Clinical Practice Guidelines for Childhood Immune Thrombocytopenia 2022 from the Japanese Society of Pediatric Hematology/Oncology

Abstract

The Platelet Committee of the Japanese Society of Pediatric Hematology/Oncology has updated the Consensus Guidelines for Diagnosis and Treatment of Childhood Idiopathic Thrombocytopenic Purpura published in 2004. The present guidelines were developed in accordance with the recommendations of the Medical Information Distribution Service in Japan and are thoroughly evidence-based. We have changed the following: (1) idiopathic thrombocytopenic purpura is now called immune thrombocytopenia (ITP); (2) thrombocytopenia is defined as having a platelet count of less than 100×10³/μL; (3) the traditional distinction of “acute” and “chronic” ITP is divided into new nomenclatures, “newly diagnosed”, “persistent”, and “chronic”; (4) the modified Buchanan’s bleeding score is adopted to classify bleeding risks. We recommend that management strategies for children with ITP should be determined on the basis of their bleeding scores, regardless of their platelet counts.
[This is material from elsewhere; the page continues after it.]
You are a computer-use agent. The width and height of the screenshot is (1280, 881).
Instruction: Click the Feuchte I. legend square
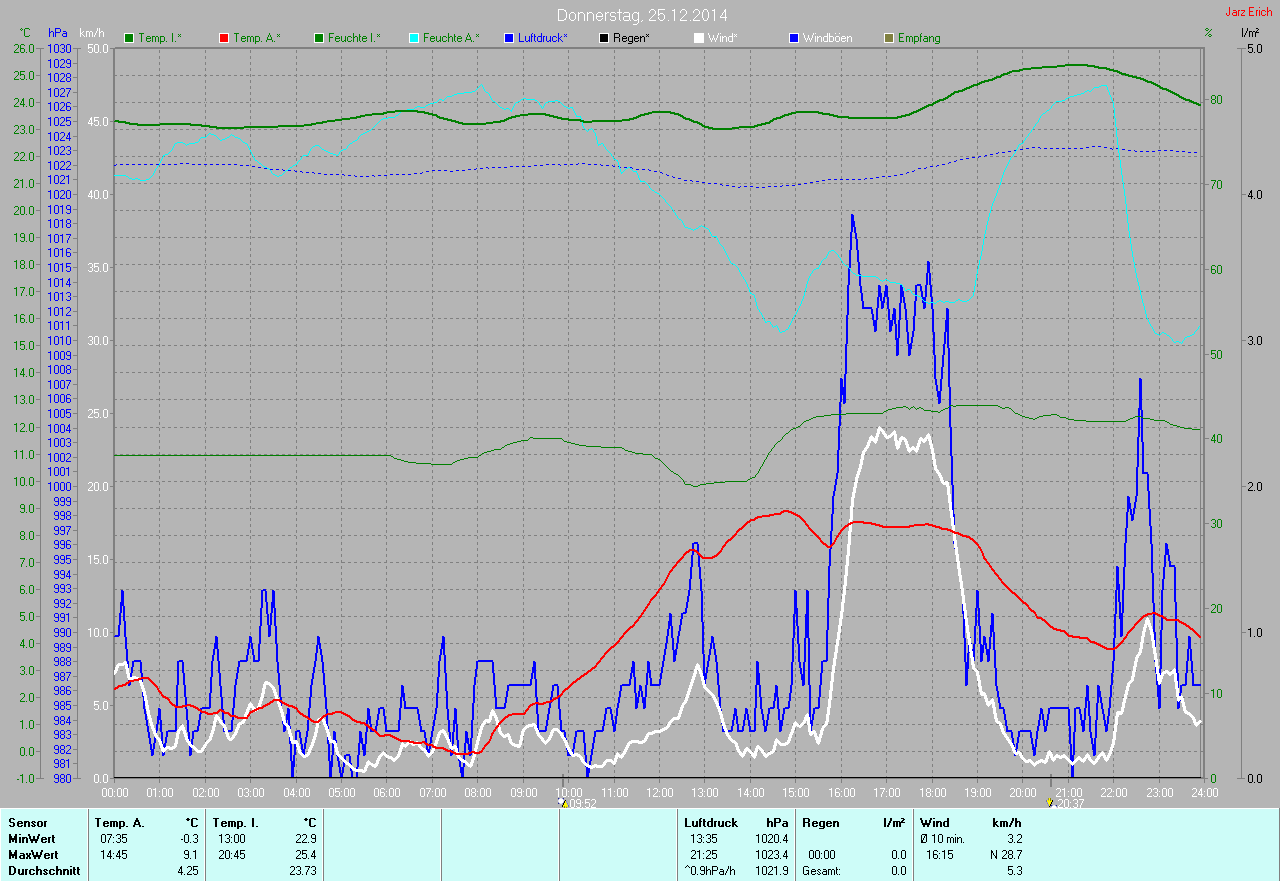319,38
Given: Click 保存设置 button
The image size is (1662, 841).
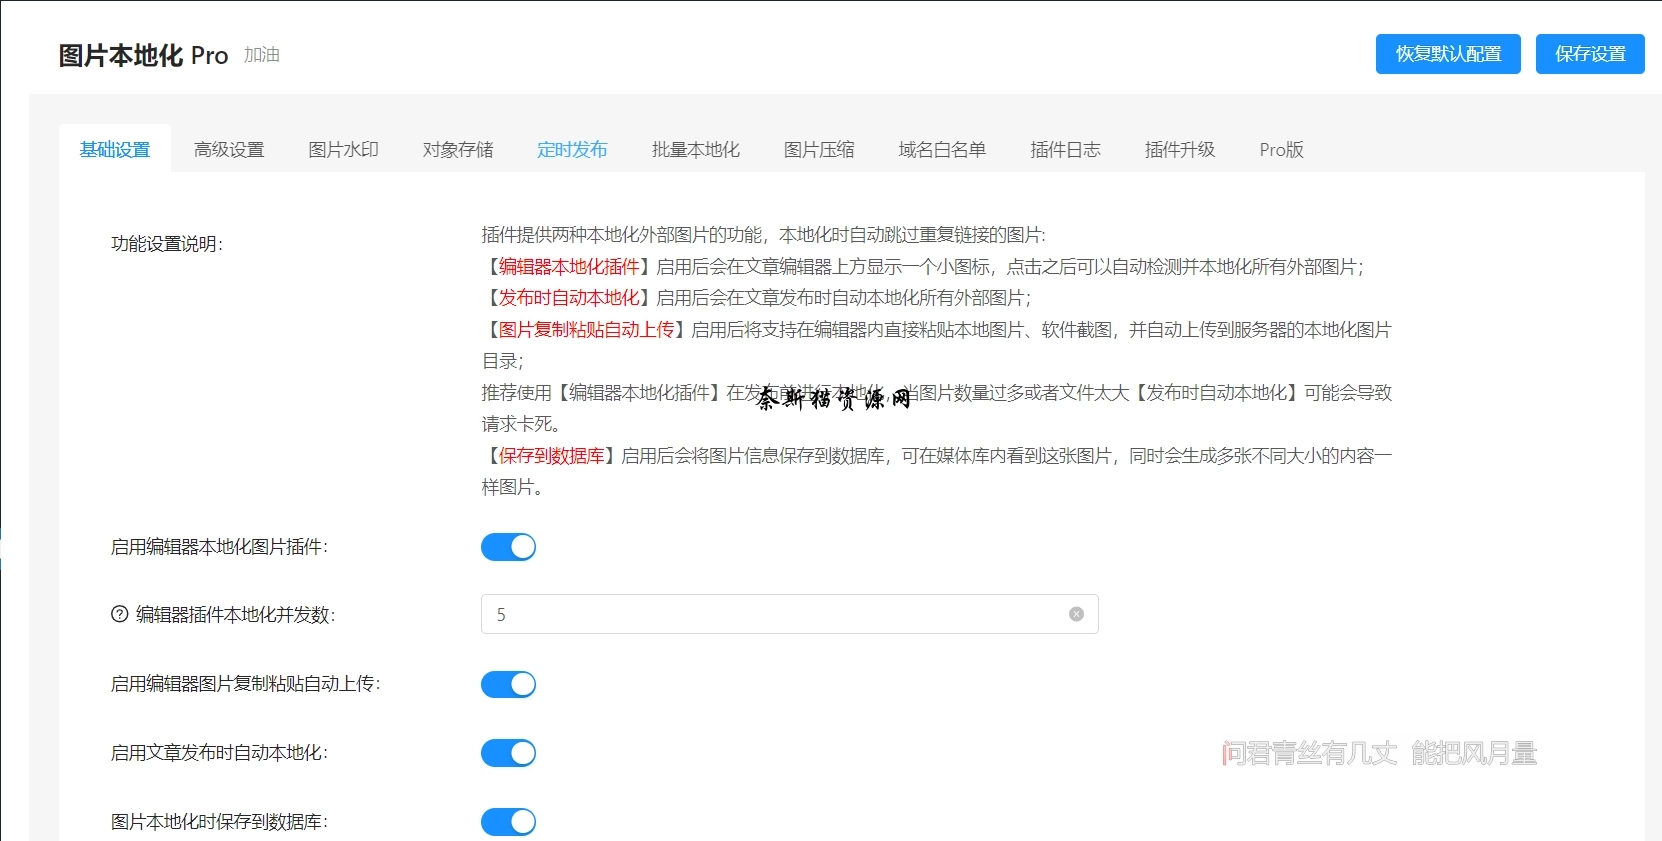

In addition, treatment options should be suggested considering each patient’s values and preferences, quality of life, and access to health care. Corticosteroids and intravenous immunoglobulin are equally recommended as first-line treatments. Thrombopoietin-receptor agonists and rituximab are indicated as second-line treatments. Although splenectomy has been considered as an established treatment, we want to recommend limited use of splenectomy, because splenectomy is invasive. We also included the following clinical issues and recommendations: vaccination-related ITP, eradication of Helicobacter pylori, post-splenectomy control of infection, vaccination during or after treatments with corticosteroids/rituximab, management of newborns born to mothers with ITP, emergency management of severe bleeding, and daily activities. Details of the guidelines will be published as a book. We hope that these guidelines will improve the management of pediatric ITP, and consequently, the patients’ well-being.